A 契約医療機関(サニーピアクリニック)で実施する場合

実施期間 令和元年10月15日(火)~ 令和2年1月31日(金)
対象者 被保険者並びに被扶養者(4歳以上)
申込期間 受付開始 令和元年10月1日(火)
受付終了 令和元年12月20日(金)
実施場所および実施要領 サニーピアクリニック
兵庫県神戸市中央区波止場町3-12
TEL 078-331-6141
受付時間 月曜日~金曜日
午前 8時30分~12時 午後 13時30分~15時
(詳細については、サニーピアクリニックへお問い合わせください。)
一部負担金 1人800円 ※一部負担金については、実施期間終了後に当組合から各事業所宛に、接種人数分一括請求いたします。

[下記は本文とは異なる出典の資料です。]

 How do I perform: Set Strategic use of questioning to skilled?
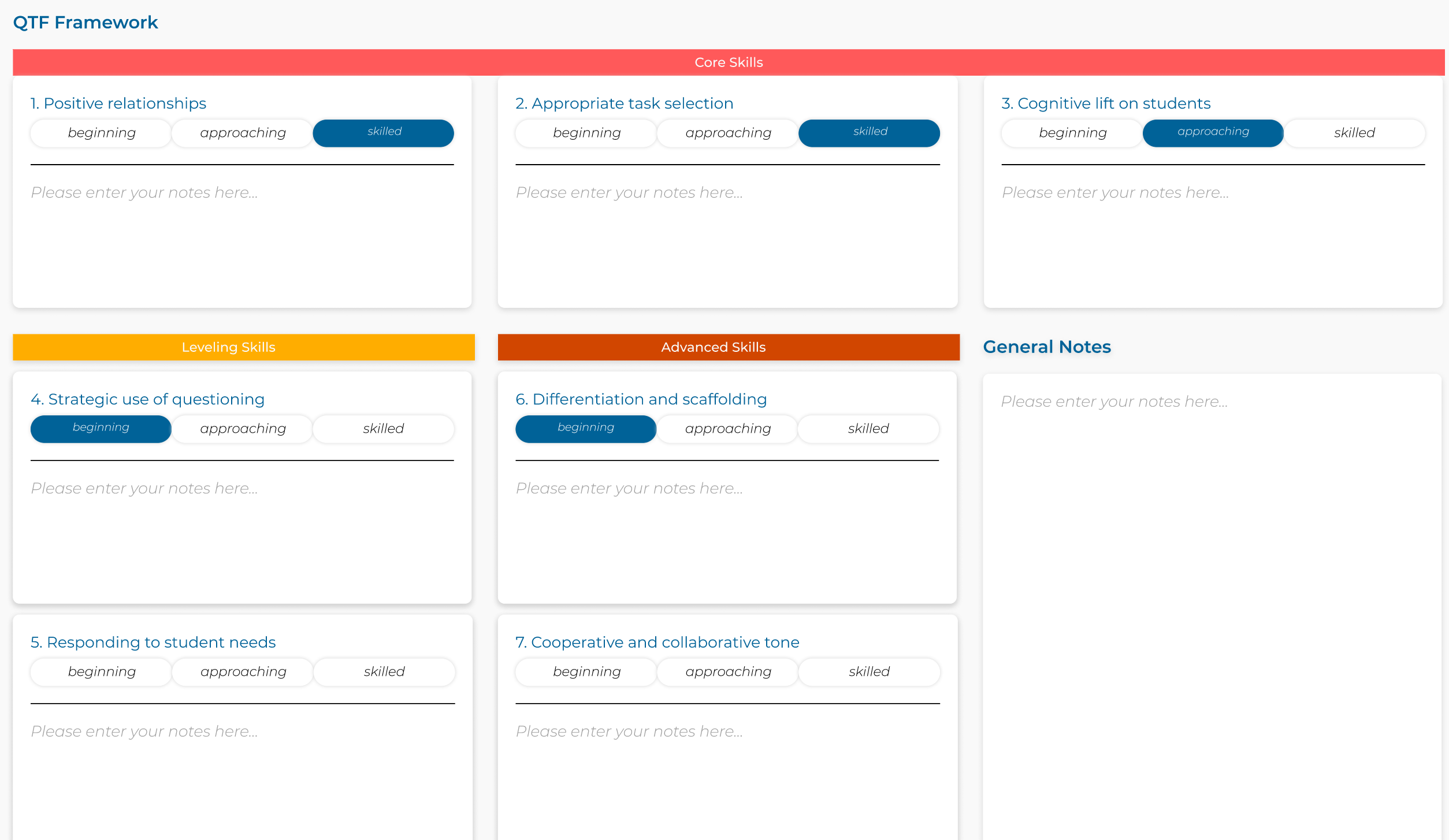(x=384, y=429)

申込方法 各事業所で希望人数を取りまとめ、インフルエンザ予防接種申込書に所定事項を記入のうえ、締切日までに随時当組合へ提出してください。
予診票(インフルエンザ予防接種予診票)を交付します。(コピー不可)
接種について 予診票(太枠内)は、接種当日までに必要事項の記入を済ませておいてください。 健康保険証・予診票を接種当日必ずサニーピアクリニックへ提出してください。2点がそろってないと受けることができません。
その他
  • ※3歳以下(接種日当日の年齢)の幼児については、サニーピアクリニックでは受けられませんので、かかりつけの小児科等にご相談ください。

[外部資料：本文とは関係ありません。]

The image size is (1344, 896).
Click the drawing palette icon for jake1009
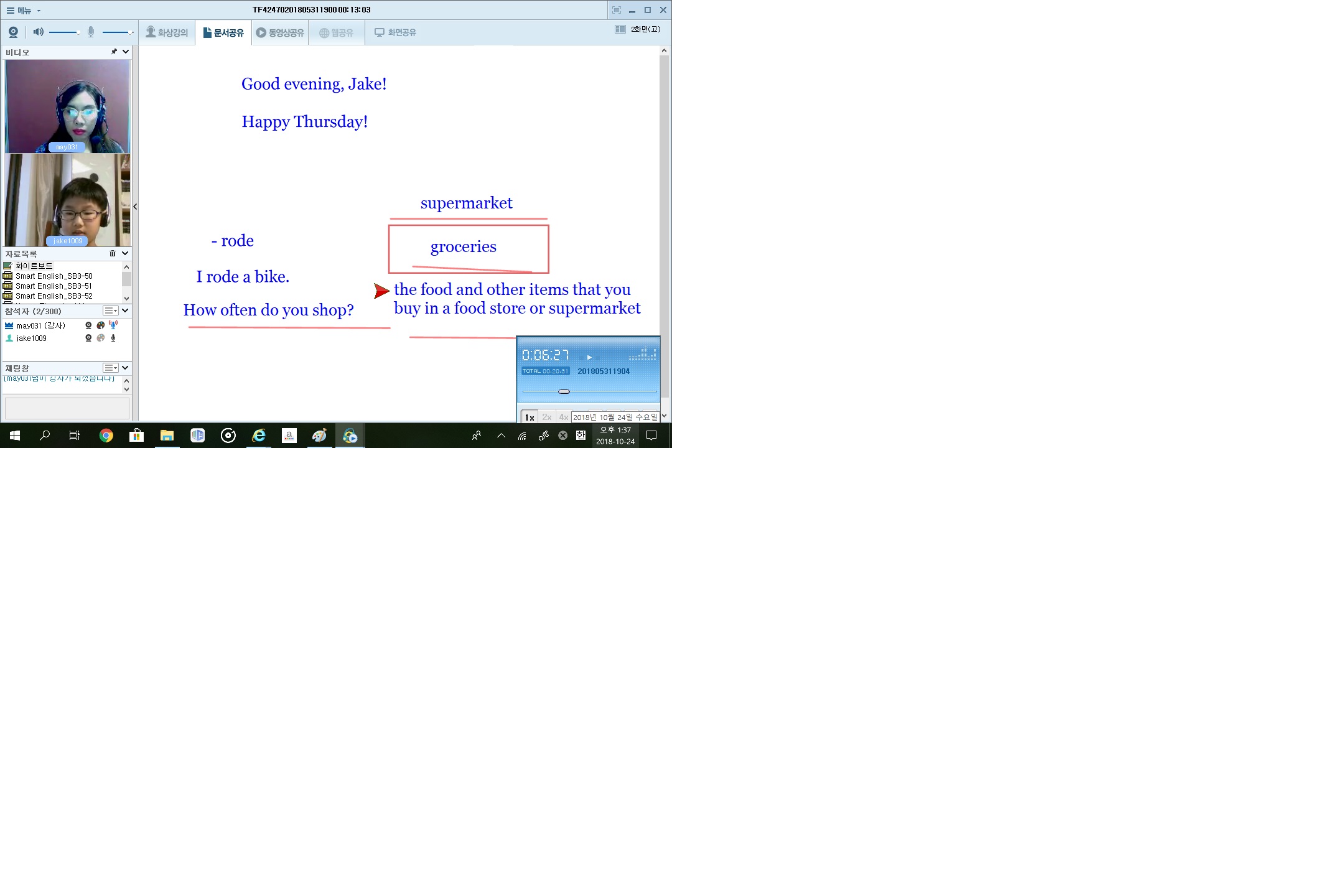click(x=101, y=338)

  • ※妊娠されている方は、産婦人科の主治医に確認の上、来院してください。
  • ※予診票は、予約票ではありませんのでご注意ください。ワクチンが足りなくなった場合、実施期間中であっても途中終了する場合がありますので、その際は、ご了承ください。

B 一般医療機関で実施する場合

実施期間 令和元年10月1日(火)~令和2年1月31日(金)
対象者 被保険者並びに被扶養者
実施要領 実施期間中に随時、医療機関でインフルエンザ予防接種を受け、後日補助金の支給申請をしてください。

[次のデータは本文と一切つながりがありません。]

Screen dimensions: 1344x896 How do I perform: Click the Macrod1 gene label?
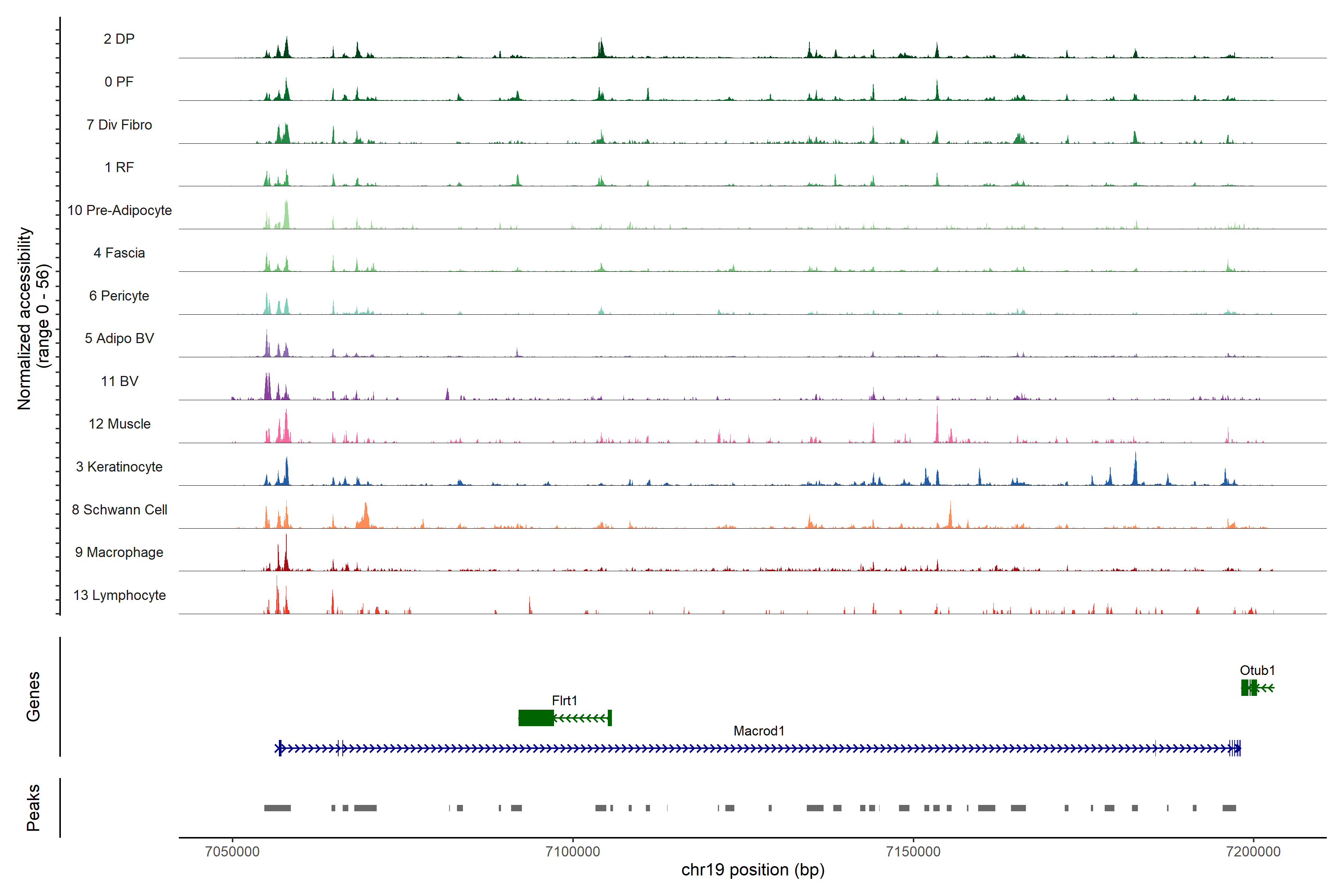(759, 731)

補助金 当組合所定の補助金支給申請書に、医療機関の領収書(※)を添えて提出してください。
→インフルエンザ予防接種補助金支給申請書

※インフルエンザ予防接種補助金申請時に添付する領収書について
(1)接種者氏名
(2)接種費用
(3)接種日
(4)インフルエンザ予防接種代とわかる表示
(5)接種した医療機関の名称と印
上記5項目が記載されているものが必要です。領収書は原本に限ります。
領収書の例
補助金支給額 接種者1名につき
  1回接種した場合 1,500円
  2回接種した場合 3,000円
を限度とする実費を支給します。
補助金申請期日 補助金の申請は、実施期間中の接種者に限ります。 補助金の申請締切は、令和2年2月14日(金)健康保険組合必着です。
その他
  • ※2回接種する場合は、2回目の接種が終わってからまとめて申請してください。
  • ※領収書の記載内容に不備があると、補助金の支給ができない場合があります。
    添付する領収書に必要な項目が記載されているか必ず確認してから申請をしてください。